Just installed latest memx-accl 1.1.3 and tried to run my application inside the Docker container. It does not run. connect_dfp() throws an error: cannot find device.
Spent whole day debugging. Finally figured out, that in ver. 1.1.3 memx-accl library does not use the driver directly anymore, instead it communicates with gRPC mx-server. When memx-accl is installed with apt directly on the host, such server is started as a service. Obviously, it is not started inside the Docker.
The workaround I found is the following: inside my application check the list of running processes, and if it does not contain mx-server, just run it by executing /user/bun/mx-server
Leaving this post here, may be this will help someone.
With SDK 1.1, we use a service (mx-server) running on the host to manage access to the accelerator hardware. This prevents the potential for crashes that previously existed with a file-based lock mechanism, which could have happened if multiple containers ran simultaneously.

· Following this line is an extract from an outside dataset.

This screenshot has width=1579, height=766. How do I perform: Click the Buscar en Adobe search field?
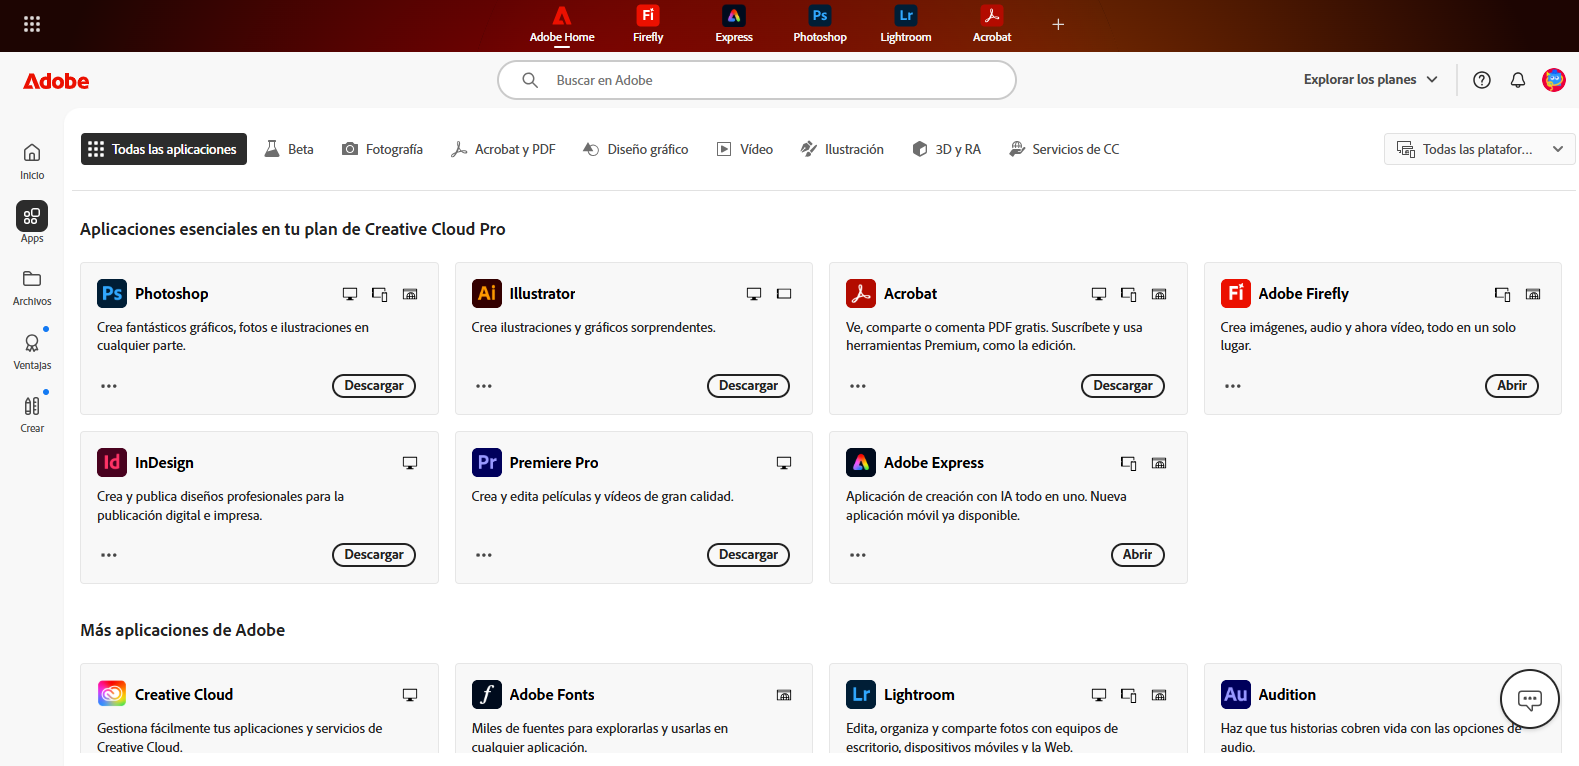pos(756,80)
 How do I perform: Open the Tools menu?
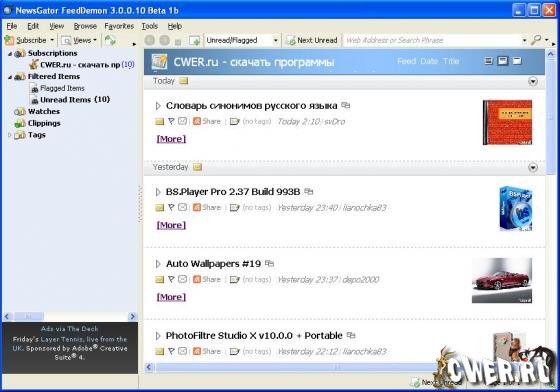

Please see the Docker tutorial, which shows how to use mx-server on the host to mediate hardware access.
I have a question about new local vs. shared mode of MxAccl operation. By default it is local mode. But it still requires mx_server process to be running. Otherwise, connect_dfp() throws error. Please advise.
Just read your article about Docker operation. It describes, how to access mx-server running on the host from inside the container. But my task is opposite: how to run mx-server INSIDE the container. And in this case I need to arrange starting mx-server inside the container one way or another myself.
Ah, I see, so you have the driver (memx-drivers) installed on the host, without mx-server (memx-accl package), which is installed only inside the Docker container and the container has privileged access to the host devices?
In that case, yes, you would have to start the mx-server process inside the container. You could see if systemctl start mx-server works inside the container, else yes would have to manually start /usr/bin/mx-server and let it run in the background.
Preferably mx-server (memx-accl) could be installed on the host in addition to memx-drivers. Is there something preventing this from working for your setup?
Ideally, we want to be able to use memx-accl runtime in local mode without any server running. We want to distribute containerized app with as little requirements to host configuration as possible. Yes, kernel driver installation on the host cannot be skipped obviously, but everything else we prefer to pack into the container. This way the burden of host configuration for our users will be minimal.
As of ver.1.1.1 it was enough to install memx-drivers package to the host, and memx-accl package into the container. Now, with 1.1.3 we have to run mx_server somewhere in order to use local inference (no idea, why do you need it for local inference though…)
The mx-server process also controls device locks. For example, if there were two Docker containers running, and both tried to use local mode on the same device without mx-server on the host, they could end up accessing the device at the same time and cause a crash.
Therefore the “safest” option from our perspective was to require mx-server on the host to guarantee against this scenario. But we have been getting feedback, from others as well, that applications where exactly 1 container will be running doesn’t need to use mx-server.
As such, we’re working to split the memx-accl package in the next SDK release: memx-accl and mxa-manager (renamed from mx-server, to be more clear about its role). Along with that, memx-accl will have an option to ignore mxa-manager’s locking, with warnings to users about the multi-container conflict potential.